Work instructions: Every line of the records below that holds the word "Expand" should be copied out.

Records:

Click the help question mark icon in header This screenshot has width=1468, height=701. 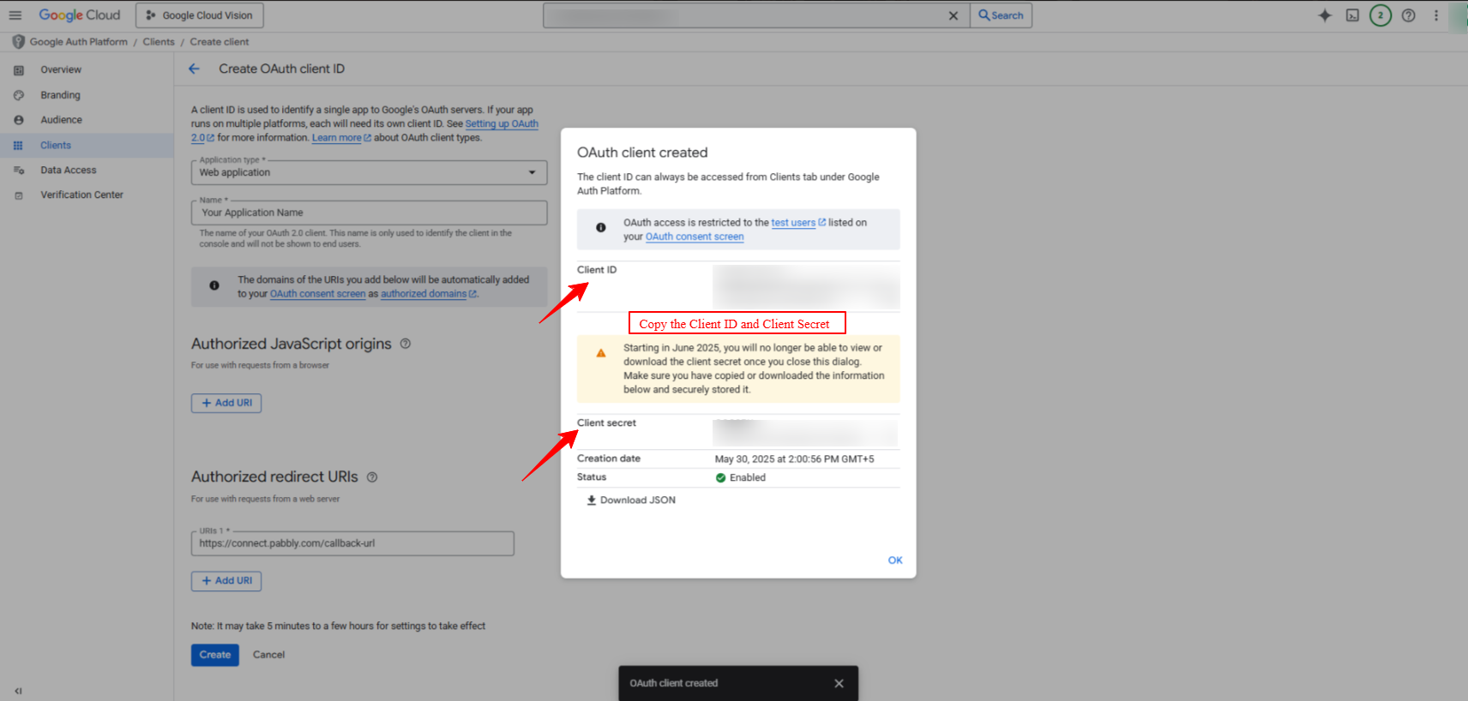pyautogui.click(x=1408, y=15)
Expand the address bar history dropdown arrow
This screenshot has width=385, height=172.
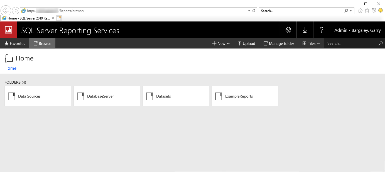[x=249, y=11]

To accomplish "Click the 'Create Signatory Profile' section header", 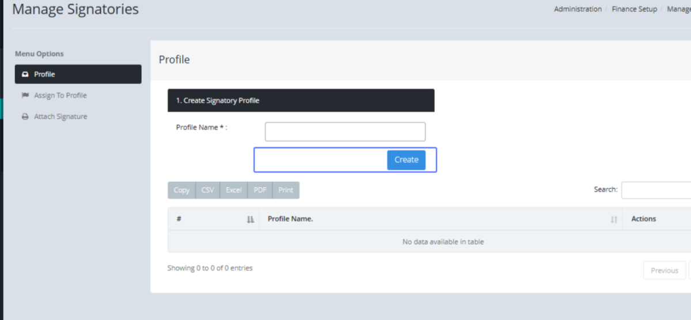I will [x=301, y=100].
--
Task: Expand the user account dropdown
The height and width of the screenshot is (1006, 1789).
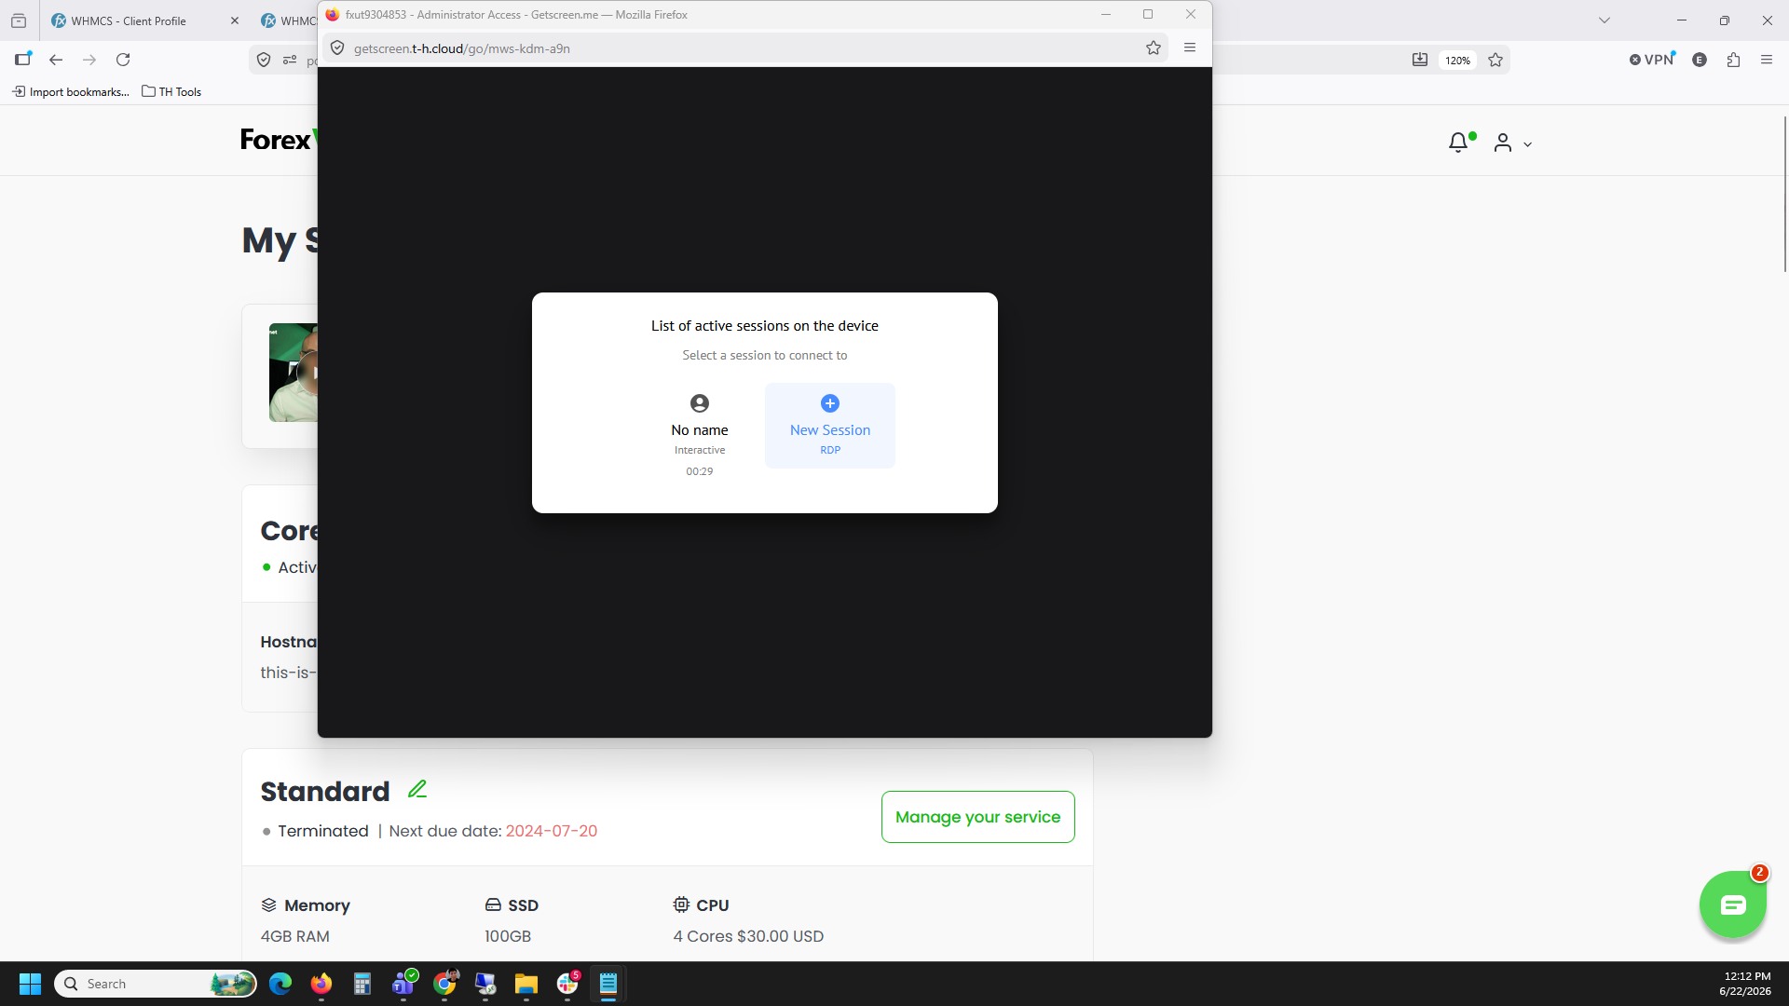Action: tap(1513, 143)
--
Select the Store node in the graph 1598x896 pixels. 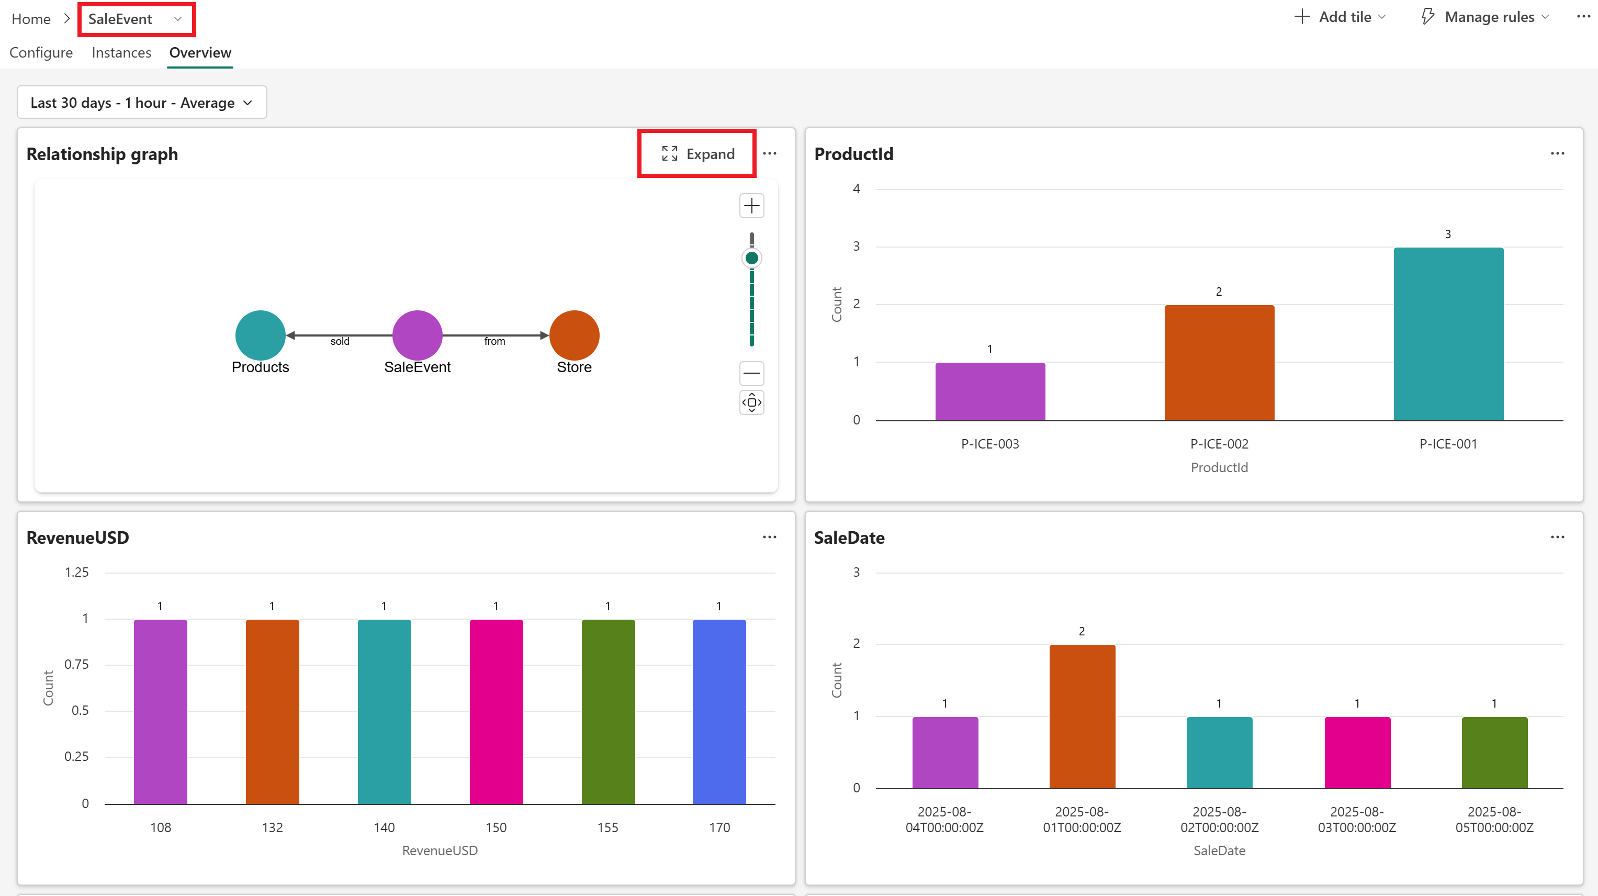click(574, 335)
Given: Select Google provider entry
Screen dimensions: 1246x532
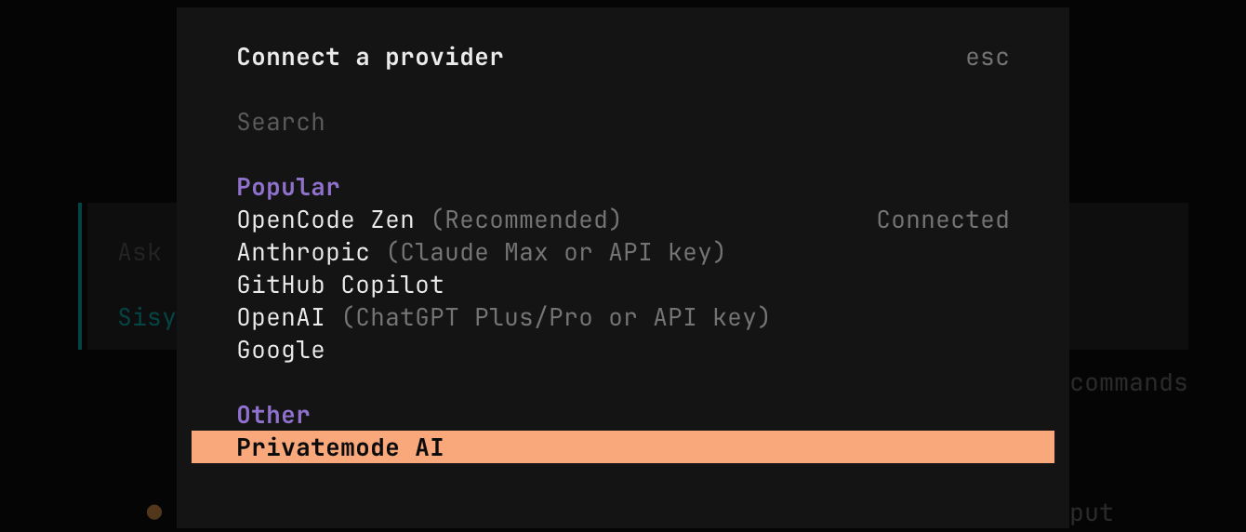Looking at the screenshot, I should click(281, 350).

Task solution:
Expand the address bar history dropdown arrow
Task: Expand the user account dropdown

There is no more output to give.